Getting us out of the war on small-time drugs
David L. Horne, PH.D. | 8/15/2013, midnight
President Barack Obama has already made history. Twice. He can rest on his laurels and just ride out the remainder of his second term without shooting for any more stars. After all, the stormy petrels of Washington will beat their wings in the wind, no matter what he does—positive or negative. Hostile environments like that are rarely conducive to meaningful forward movement anyway.
But President Obama is no ordinary man nor is he a commonplace leader. The bad taste of Trayvon Martin’s demise and non-closure was a reminder of the delicate danger that Black men must face every day, simply because they are Black in America.
President Obama famously said he knows at least part of that pain, even though he was raised in Hawaii, not Southside Chicago. But what can he do about that situation?
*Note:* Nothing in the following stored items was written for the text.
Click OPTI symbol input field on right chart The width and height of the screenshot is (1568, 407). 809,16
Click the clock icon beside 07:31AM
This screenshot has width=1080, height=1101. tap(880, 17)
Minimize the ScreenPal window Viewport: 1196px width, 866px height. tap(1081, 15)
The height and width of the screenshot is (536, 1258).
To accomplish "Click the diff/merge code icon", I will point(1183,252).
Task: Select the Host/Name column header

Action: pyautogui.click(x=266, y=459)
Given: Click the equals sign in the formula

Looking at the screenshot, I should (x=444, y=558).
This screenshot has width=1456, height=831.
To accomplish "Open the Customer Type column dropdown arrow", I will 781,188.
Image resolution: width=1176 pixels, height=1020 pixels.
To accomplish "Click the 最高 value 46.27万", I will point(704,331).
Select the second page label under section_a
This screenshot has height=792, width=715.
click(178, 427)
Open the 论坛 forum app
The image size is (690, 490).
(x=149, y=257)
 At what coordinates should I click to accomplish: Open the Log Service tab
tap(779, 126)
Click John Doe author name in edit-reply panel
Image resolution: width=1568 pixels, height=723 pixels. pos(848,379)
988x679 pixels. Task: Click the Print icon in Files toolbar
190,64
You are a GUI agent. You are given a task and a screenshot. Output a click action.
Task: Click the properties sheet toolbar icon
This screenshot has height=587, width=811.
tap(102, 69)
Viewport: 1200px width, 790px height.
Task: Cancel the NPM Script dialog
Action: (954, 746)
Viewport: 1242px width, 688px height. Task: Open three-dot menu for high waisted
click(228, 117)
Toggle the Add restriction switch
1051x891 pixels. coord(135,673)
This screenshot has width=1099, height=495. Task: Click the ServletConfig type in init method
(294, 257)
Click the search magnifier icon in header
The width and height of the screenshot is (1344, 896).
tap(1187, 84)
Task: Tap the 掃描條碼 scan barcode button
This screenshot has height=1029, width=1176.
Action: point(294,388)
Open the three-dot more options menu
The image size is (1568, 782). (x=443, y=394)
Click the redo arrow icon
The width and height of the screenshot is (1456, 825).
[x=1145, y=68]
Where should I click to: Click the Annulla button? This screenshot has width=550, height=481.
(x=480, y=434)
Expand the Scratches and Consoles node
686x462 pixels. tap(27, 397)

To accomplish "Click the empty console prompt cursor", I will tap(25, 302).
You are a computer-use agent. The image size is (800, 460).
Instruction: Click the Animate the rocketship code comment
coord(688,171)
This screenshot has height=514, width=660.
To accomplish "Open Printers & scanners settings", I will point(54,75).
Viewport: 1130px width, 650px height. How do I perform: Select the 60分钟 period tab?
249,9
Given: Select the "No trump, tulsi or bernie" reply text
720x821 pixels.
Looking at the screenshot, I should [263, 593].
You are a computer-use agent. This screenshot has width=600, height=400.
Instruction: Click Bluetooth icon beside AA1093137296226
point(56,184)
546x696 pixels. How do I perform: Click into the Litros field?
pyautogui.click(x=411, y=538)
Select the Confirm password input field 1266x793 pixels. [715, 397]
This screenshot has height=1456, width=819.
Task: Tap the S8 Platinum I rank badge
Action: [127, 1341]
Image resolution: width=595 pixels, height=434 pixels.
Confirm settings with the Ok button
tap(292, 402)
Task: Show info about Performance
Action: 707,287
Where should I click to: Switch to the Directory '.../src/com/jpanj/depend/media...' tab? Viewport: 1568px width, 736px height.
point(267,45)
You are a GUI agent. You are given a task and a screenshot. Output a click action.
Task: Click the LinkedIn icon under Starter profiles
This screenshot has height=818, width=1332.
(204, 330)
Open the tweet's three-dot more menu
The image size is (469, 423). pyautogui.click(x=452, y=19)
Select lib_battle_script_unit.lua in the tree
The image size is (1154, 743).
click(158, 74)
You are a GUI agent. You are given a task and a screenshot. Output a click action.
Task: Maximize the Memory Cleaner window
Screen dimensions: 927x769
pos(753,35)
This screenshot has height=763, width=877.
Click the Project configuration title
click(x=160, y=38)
With a recalcitrant, ossified Congress, and constitutional restrictions on his presidential authority, what levity and change could he bring to the state of being a Black man in a continuously suspicious America?
Well, hocus pocus, he threw another building block of a new way forward into the fire this week.
One of the central parts of the problem of being Black in America is to always be at risk of becoming a casualty in the country’s failed war on drugs. Death is one frequent result. The other is imprisonment. The statistics are still glaring: one out of every four Black American males have or will have a negative relationship with America’s prison system in their lifetime. Some repeatedly. That means a severe reduction in an already too-tight employment environment. That means a loss of—and in many states a permanent one—voting rights. That means exposure to AIDS and possibly adding to the increasing rates of African American female HIV-AIDS victims while one is on the outside.
A great many of those incarcerated are imprisoned for first-offense, nonviolent relationships with marijuana, or they are small-scale drug dealers without firearms being involved. The War on Drugs has required mandatory minimum sentences in these cases, and judges, especially federal ones, regularly have had little if any discretion in meting out sentences, regardless of mediating circumstances. The basic result has been the wholesale imprisonment of a huge proportion of this generation’s Black male and female population.
In 2010, before the Tea Party Republicans came into Congress, the Legislature gave President Obama a signature reduction in the sentencing for crack versus powder cocaine. That helped, but clearly was not enough. After the infamous 2010 electoral shellacking, Congress has refused any more such changes in the right direction.
So what does a president with character do? He has his attorney general announce that federal prosecutors will no longer arrest small time drug offenders with extenuating circumstances in situations that can spark the mandatory-minimum requirements. In other words, use his presidential authority to cut back on the operations of the law to force Congress to do the right thing and legislatively address fundamental changes in that law. He knows the War on Drugs needs to be ended as surely as the one in Iraq and Afghanistan. So, he’s chipping away at it, using the one-building-block-at-a-time strategy.
The president is a political carpenter, and we are all the better for it.
Professor David L. Horne is founder and executive director of PAPPEI, the Pan African Public Policy and Ethical Institute, which is a new 501(c)(3) pending community-based organization or non-governmental organization (NGO). It is the stepparent organization for the California Black Think Tank which still operates and which meets every fourth Friday.